[Start of section]
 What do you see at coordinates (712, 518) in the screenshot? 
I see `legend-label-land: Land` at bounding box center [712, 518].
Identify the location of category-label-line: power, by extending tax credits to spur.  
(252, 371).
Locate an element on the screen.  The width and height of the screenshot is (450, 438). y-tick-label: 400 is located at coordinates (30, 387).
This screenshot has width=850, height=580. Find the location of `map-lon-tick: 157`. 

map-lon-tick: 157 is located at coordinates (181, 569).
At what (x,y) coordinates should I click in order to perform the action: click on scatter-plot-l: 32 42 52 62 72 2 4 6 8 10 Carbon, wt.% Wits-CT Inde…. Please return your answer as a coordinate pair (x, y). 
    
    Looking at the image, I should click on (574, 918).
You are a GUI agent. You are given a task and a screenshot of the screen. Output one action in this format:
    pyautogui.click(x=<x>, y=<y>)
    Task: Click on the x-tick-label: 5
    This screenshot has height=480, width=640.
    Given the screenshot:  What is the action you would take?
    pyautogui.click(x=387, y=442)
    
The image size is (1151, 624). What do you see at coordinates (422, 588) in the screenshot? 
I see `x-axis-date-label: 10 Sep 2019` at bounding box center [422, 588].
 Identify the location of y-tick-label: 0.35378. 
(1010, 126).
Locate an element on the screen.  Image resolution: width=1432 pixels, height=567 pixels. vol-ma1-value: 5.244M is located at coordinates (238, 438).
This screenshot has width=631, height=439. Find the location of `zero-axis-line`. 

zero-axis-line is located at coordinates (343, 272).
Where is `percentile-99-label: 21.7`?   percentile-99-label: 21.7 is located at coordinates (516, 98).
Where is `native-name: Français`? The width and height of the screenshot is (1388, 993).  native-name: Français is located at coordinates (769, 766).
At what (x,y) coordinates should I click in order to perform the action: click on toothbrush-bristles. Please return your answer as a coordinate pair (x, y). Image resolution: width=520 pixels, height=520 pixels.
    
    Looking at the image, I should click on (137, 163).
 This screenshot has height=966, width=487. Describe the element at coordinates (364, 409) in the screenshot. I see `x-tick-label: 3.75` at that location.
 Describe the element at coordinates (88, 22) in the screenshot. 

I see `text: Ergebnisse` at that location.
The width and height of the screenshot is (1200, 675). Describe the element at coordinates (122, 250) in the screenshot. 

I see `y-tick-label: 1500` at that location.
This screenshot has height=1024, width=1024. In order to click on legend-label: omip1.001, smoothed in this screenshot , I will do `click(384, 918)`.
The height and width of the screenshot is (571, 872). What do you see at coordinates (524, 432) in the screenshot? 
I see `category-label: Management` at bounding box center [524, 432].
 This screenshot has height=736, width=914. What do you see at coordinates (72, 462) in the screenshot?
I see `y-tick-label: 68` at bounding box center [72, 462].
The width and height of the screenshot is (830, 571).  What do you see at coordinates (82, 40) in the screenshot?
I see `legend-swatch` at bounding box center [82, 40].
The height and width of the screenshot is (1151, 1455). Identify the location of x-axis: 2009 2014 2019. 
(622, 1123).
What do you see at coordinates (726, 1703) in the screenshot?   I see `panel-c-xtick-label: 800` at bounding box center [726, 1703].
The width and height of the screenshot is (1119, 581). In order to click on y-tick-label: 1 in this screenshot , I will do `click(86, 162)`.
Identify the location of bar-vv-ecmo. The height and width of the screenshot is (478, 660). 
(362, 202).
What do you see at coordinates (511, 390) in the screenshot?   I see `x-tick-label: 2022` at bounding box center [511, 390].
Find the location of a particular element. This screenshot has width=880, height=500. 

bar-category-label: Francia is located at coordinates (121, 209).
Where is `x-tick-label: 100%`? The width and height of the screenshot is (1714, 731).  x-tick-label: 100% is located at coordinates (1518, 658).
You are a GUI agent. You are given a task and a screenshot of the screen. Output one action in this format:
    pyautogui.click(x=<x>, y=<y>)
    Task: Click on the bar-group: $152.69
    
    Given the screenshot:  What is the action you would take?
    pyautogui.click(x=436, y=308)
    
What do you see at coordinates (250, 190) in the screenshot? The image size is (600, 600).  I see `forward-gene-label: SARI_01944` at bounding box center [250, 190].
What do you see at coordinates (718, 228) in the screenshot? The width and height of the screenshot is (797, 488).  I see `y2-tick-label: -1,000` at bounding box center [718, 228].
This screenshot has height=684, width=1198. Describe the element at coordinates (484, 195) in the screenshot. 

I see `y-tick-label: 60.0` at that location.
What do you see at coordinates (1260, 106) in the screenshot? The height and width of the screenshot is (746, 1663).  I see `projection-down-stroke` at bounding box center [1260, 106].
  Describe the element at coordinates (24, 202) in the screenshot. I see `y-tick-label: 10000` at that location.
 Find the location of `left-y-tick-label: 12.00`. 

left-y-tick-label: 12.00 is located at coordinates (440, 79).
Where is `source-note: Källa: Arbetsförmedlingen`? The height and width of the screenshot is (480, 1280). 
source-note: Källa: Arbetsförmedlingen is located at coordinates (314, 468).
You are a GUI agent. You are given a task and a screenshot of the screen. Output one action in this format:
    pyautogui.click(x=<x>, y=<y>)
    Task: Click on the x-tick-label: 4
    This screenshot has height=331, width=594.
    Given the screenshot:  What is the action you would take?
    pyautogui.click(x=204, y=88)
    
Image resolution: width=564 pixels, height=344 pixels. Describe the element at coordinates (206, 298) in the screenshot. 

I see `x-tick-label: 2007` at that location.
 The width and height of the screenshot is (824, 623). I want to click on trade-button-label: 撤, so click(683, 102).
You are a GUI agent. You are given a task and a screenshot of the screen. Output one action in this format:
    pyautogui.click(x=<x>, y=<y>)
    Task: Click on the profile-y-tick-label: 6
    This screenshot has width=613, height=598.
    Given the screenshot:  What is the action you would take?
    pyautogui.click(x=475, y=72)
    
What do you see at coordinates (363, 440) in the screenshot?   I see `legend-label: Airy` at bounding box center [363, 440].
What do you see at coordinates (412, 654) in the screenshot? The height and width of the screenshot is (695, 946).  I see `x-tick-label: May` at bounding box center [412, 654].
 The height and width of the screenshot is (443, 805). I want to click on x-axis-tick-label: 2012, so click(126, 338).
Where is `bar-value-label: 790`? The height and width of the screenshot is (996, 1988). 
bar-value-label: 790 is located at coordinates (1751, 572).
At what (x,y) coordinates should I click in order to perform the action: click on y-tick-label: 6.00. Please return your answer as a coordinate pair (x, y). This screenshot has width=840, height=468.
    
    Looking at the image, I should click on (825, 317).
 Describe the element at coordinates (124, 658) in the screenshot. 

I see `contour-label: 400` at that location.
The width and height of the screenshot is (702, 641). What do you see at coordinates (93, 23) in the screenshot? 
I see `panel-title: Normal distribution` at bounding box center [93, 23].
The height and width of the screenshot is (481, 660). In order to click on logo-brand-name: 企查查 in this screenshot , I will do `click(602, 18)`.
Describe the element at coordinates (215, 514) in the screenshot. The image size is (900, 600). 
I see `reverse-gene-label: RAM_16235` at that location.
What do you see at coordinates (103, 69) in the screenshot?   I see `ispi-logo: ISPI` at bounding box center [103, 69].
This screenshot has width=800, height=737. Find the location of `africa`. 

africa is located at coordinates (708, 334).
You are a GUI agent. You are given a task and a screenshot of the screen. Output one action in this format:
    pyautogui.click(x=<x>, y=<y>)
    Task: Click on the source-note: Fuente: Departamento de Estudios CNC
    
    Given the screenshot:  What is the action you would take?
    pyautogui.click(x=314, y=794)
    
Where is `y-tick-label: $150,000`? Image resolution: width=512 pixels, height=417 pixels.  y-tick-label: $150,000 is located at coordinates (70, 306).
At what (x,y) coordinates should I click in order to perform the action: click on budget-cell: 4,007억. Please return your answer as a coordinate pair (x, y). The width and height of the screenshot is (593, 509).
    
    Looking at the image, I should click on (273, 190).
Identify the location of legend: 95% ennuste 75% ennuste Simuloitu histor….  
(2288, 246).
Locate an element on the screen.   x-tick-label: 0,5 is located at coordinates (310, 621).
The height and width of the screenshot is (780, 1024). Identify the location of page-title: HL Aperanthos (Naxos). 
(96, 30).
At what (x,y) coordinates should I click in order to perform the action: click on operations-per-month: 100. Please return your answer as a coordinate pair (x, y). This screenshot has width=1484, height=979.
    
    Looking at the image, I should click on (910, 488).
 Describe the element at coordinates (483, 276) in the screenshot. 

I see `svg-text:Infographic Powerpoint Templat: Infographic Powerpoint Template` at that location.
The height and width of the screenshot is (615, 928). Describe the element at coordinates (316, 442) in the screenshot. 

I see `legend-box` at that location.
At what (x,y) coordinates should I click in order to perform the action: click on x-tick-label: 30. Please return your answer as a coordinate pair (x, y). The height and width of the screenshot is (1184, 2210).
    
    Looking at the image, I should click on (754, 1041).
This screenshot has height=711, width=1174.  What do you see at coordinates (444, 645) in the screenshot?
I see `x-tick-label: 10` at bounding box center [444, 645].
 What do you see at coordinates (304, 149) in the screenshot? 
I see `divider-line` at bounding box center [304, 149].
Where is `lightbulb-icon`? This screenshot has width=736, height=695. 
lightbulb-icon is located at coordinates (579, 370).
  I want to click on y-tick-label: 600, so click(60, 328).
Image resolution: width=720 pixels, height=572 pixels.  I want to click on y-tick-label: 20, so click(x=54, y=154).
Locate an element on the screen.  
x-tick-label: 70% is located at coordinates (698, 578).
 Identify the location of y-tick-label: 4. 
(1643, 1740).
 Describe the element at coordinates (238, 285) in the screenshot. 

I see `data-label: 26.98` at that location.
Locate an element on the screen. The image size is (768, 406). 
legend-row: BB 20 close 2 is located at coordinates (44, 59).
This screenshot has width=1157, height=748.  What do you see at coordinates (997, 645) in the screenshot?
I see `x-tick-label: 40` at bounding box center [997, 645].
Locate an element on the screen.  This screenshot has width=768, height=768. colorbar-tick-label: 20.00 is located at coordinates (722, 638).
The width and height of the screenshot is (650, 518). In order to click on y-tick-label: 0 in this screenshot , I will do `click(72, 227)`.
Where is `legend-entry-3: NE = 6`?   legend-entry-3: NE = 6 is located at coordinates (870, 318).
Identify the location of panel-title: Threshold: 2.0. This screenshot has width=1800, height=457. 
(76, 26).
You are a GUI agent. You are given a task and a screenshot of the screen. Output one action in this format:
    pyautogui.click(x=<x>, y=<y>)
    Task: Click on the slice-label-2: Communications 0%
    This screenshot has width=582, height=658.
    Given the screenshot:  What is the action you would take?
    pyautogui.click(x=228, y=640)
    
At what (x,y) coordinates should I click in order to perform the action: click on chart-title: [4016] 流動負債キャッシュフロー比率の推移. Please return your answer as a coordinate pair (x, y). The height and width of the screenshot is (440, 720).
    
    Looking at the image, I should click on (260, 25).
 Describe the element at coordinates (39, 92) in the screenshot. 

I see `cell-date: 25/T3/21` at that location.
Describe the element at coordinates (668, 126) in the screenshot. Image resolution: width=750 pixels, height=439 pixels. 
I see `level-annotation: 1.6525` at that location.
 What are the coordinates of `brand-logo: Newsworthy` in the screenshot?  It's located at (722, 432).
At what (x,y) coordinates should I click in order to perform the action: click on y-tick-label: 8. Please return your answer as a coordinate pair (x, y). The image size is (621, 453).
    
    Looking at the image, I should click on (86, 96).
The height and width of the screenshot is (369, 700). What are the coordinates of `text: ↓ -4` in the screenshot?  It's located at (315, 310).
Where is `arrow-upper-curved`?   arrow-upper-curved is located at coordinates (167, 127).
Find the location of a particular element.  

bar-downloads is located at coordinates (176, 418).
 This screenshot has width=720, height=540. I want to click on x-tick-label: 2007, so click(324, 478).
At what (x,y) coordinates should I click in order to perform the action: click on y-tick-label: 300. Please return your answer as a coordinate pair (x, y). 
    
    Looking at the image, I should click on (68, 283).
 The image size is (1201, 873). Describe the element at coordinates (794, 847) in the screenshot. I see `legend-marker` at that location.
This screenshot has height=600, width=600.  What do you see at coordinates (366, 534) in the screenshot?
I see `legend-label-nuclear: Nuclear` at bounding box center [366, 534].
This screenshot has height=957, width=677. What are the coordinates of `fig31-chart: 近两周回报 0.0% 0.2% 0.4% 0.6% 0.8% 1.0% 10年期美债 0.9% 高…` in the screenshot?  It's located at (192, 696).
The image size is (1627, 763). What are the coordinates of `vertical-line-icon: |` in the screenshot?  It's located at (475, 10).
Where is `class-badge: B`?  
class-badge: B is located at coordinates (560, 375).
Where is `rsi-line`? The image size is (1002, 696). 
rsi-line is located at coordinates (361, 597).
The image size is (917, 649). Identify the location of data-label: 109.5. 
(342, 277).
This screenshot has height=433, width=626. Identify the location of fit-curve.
[End of section]
Problem to solve :: Can you swap "coordinate pair" for "point" in the data from the line holding "is (621, 453)." through the end, inclusive, and give those lines again with nothing else changed?

Solution below ::
At what (x,y) coordinates should I click in order to perform the action: click on y-tick-label: 8. Please return your answer as a point (x, y). The image size is (621, 453).
    
    Looking at the image, I should click on (86, 96).
The height and width of the screenshot is (369, 700). What are the coordinates of `text: ↓ -4` in the screenshot?  It's located at (315, 310).
Where is `arrow-upper-curved`?   arrow-upper-curved is located at coordinates (167, 127).
Find the location of a particular element.  

bar-downloads is located at coordinates (176, 418).
 This screenshot has width=720, height=540. I want to click on x-tick-label: 2007, so click(324, 478).
At what (x,y) coordinates should I click in order to perform the action: click on y-tick-label: 300. Please return your answer as a point (x, y). 
    
    Looking at the image, I should click on (68, 283).
 The image size is (1201, 873). Describe the element at coordinates (794, 847) in the screenshot. I see `legend-marker` at that location.
This screenshot has height=600, width=600.  What do you see at coordinates (366, 534) in the screenshot?
I see `legend-label-nuclear: Nuclear` at bounding box center [366, 534].
This screenshot has height=957, width=677. What are the coordinates of `fig31-chart: 近两周回报 0.0% 0.2% 0.4% 0.6% 0.8% 1.0% 10年期美债 0.9% 高…` in the screenshot?  It's located at (192, 696).
The image size is (1627, 763). What are the coordinates of `vertical-line-icon: |` in the screenshot?  It's located at (475, 10).
Where is `class-badge: B`?  
class-badge: B is located at coordinates (560, 375).
Where is `rsi-line`? The image size is (1002, 696). 
rsi-line is located at coordinates (361, 597).
The image size is (917, 649). Identify the location of data-label: 109.5. 
(342, 277).
This screenshot has height=433, width=626. Identify the location of fit-curve.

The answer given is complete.